What does dev, test, valid mean?
Closed this issue · 2 comments
tisu19021997 commented
I have a question about 3 dataset files:
- Which file will we use to do inference and submit to the server? In the sample code, I see you guys do inference on all
jsonl
files but only thetest.json
file answer is left empty.
for file in jsonl_files:
with open(file, "r", encoding="utf-8") as f:
...
Thanks in advance.
ZaloAI-Jaist commented
Hi Quang,
You just need to infer on the test folder, because we provided answers for dev and valid set.
And our system evaluates only on test set.
Thank you.
…________________________________
From: Pham Minh Quang ***@***.***>
Sent: 30 October 2023 14:44
To: ZaloAI-Jaist/VMLU ***@***.***>
Cc: Subscribed ***@***.***>
Subject: [ZaloAI-Jaist/VMLU] What does dev, test, valid mean? (Issue #2)
You don't often get email from ***@***.*** Learn why this is important<https://aka.ms/LearnAboutSenderIdentification>
I have a couple of questions about 3 dataset files:
* What is the meaning of "dev", "test" and "valid"?
* Which file will we use to do inference and submit to the server?

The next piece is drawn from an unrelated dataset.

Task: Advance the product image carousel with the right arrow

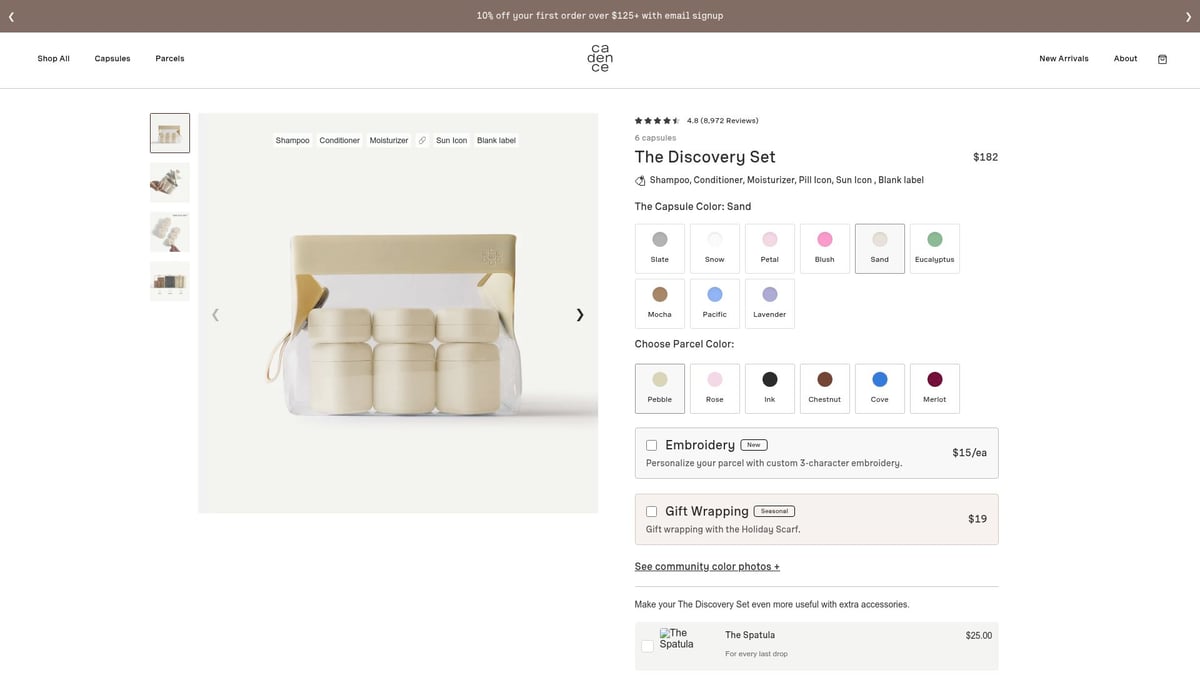Action: tap(580, 314)
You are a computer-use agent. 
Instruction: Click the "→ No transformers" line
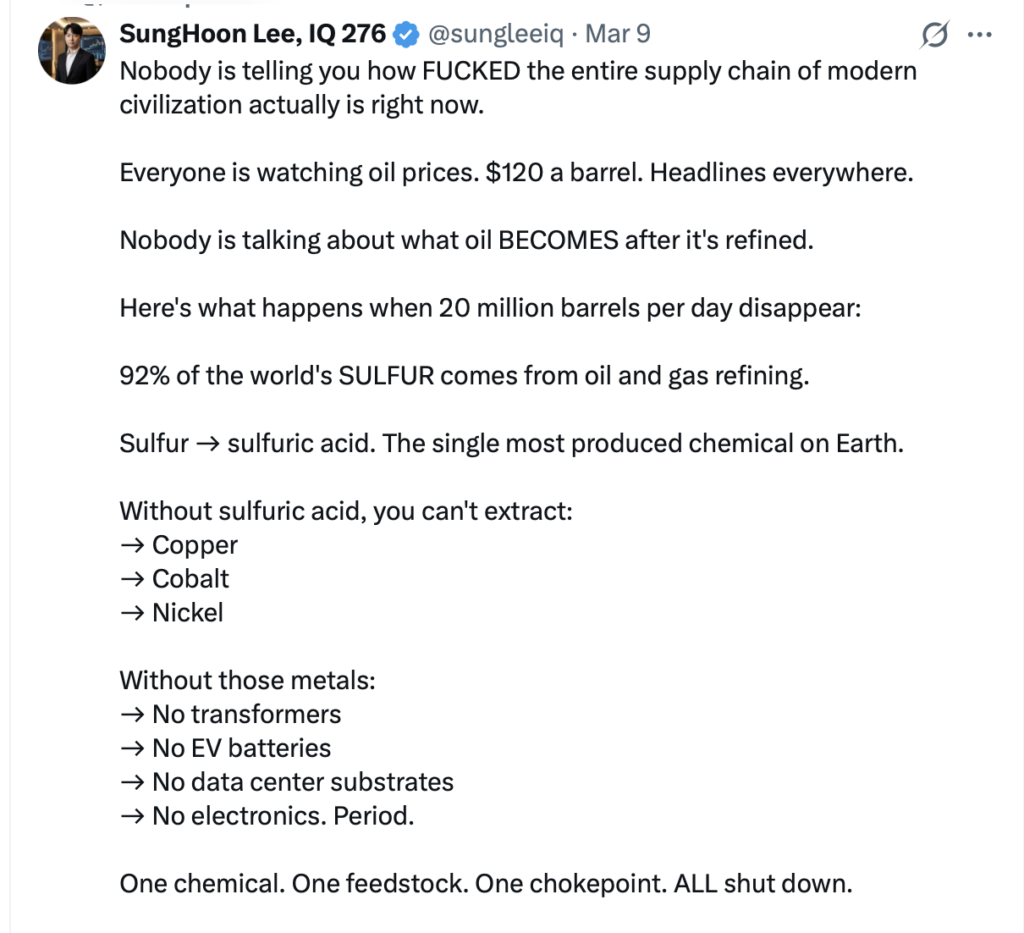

In the sample code, I see you guys do inference on all jsonl files, so I have to do the same, right?
for file in jsonl_files:
with open(file, "r", encoding="utf-8") as f:
...
Thanks in advance.
—
Reply to this email directly, view it on GitHub<#2>, or unsubscribe<https://github.com/notifications/unsubscribe-auth/BB7WVTGF3W7N5UPHHYPXNTLYB5LFTAVCNFSM6AAAAAA6VR45YCVHI2DSMVQWIX3LMV43ASLTON2WKOZRHE3DONZQHA4TEMQ>.
You are receiving this because you are subscribed to this thread.Message ID: ***@***.***>
ZaloAI-Jaist commented
Further information: the dev set is for few-shot inference, and the validation set is used to verify whether few-shot works on the dataset before evaluating it on the test set. Both sets are provided with answers. If LLMs are being evaluated with zero-shot, only the test set is needed.